Comentario
La Monarquía francesa no fue ajena durante la segunda mitad del siglo XVII a la evolución religiosa y espiritual de la sociedad francesa. Restablecida la unidad de la fe católica, Luis XIV persiguió y disolvió las comunidades jansenistas, pues las consideraba un peligro para la unidad del Reino, y se enfrentó, con idéntico celo, a los conflictos provocados por pietistas y cartesianos. En este sentido, la intervención de la Monarquía en los asuntos religiosos obedeció al concepto que de sí mismo y de la institución poseía el rey. Revestido de un poder procedente de Dios, responsable ante Él de la salvación de sus súbditos, único vicario de Dios en su Reino, con una autoridad inseparable de la unidad de la fe, exigía la obediencia del clero francés, como lo hacía con el resto de los estamentos sociales. Concretamente, su consideración acerca de las relaciones que debía de mantener con el clero nacional y con la Santa Sede y sus efectos posteriores constituyen uno de los más graves problemas de su reinado.
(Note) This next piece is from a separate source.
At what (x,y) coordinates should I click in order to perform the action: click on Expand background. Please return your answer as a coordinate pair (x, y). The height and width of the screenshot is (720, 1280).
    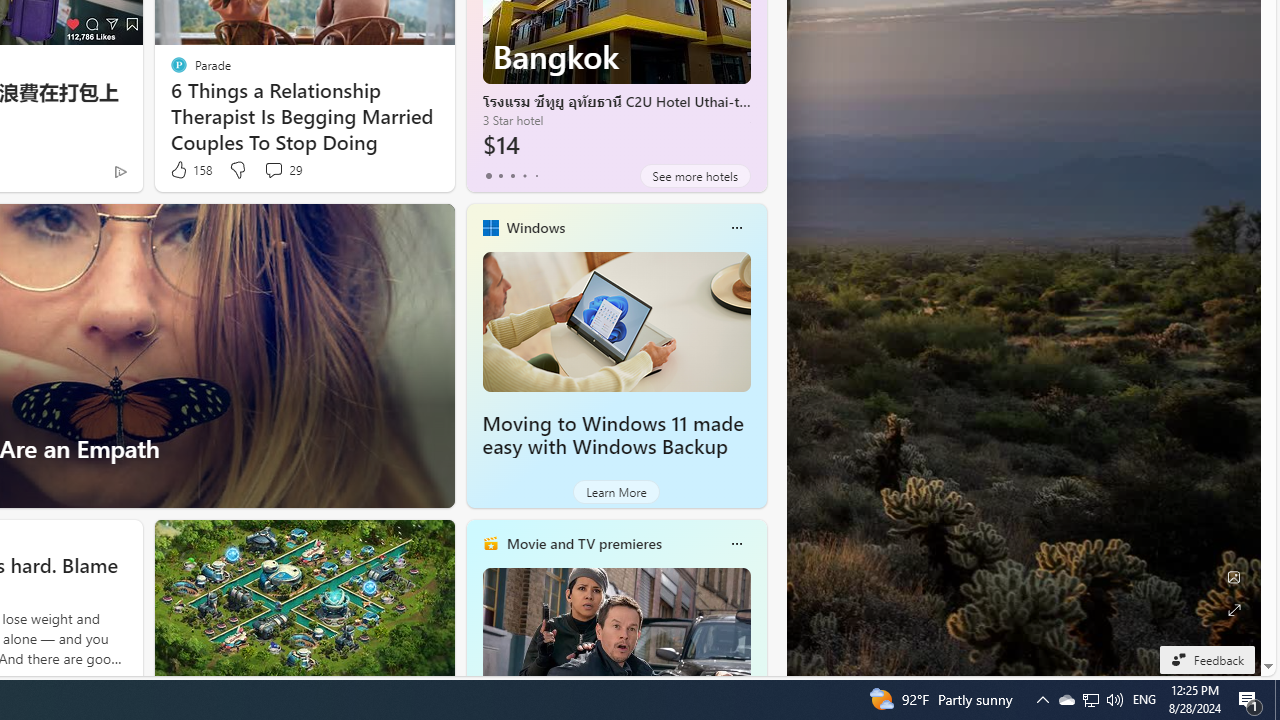
    Looking at the image, I should click on (1234, 610).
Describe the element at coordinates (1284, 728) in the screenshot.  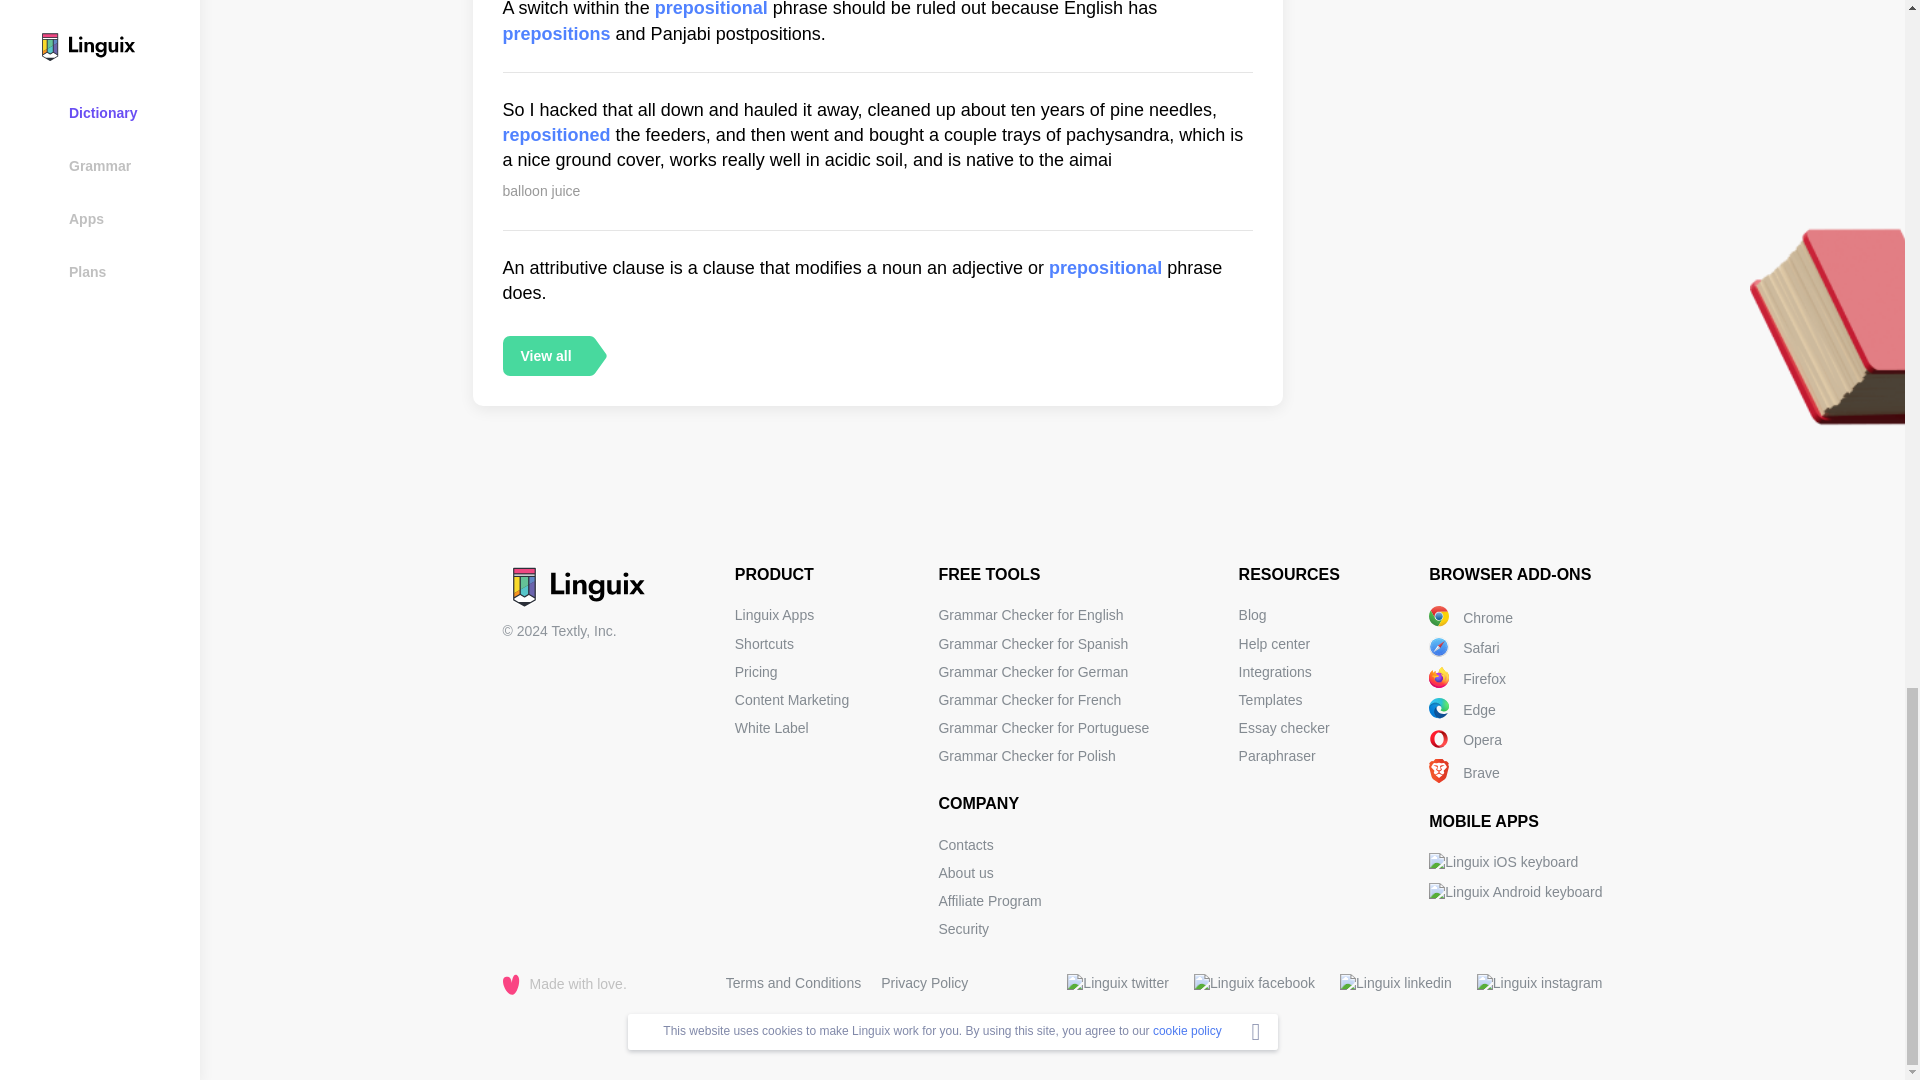
I see `Essay checker` at that location.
Desde la Edad Media y, sobre todo, desde los primeros decenios del siglo XVII, algunos teólogos y canonistas franceses habían defendido ciertas tesis conciliaristas sobre la independencia de la autoridad de cada obispo en su diócesis, así como la negación del obispado universal del Papa, la supremacía del Concilio sobre el Papa, la posibilidad de reunión del Concilio sin la presencia de aquél, la limitación de su autoridad con respecto al derecho natural, al canónico e incluso al civil de las naciones cristianas. Además, según las ideas galicanas clásicas cada Iglesia nacional debía tener la posibilidad de disponer de sus propios ingresos y disfrutar de una amplia autonomía en asuntos disciplinarios, así como de defenderse de las intrusiones reales al afirmar su independencia con respecto al poder temporal.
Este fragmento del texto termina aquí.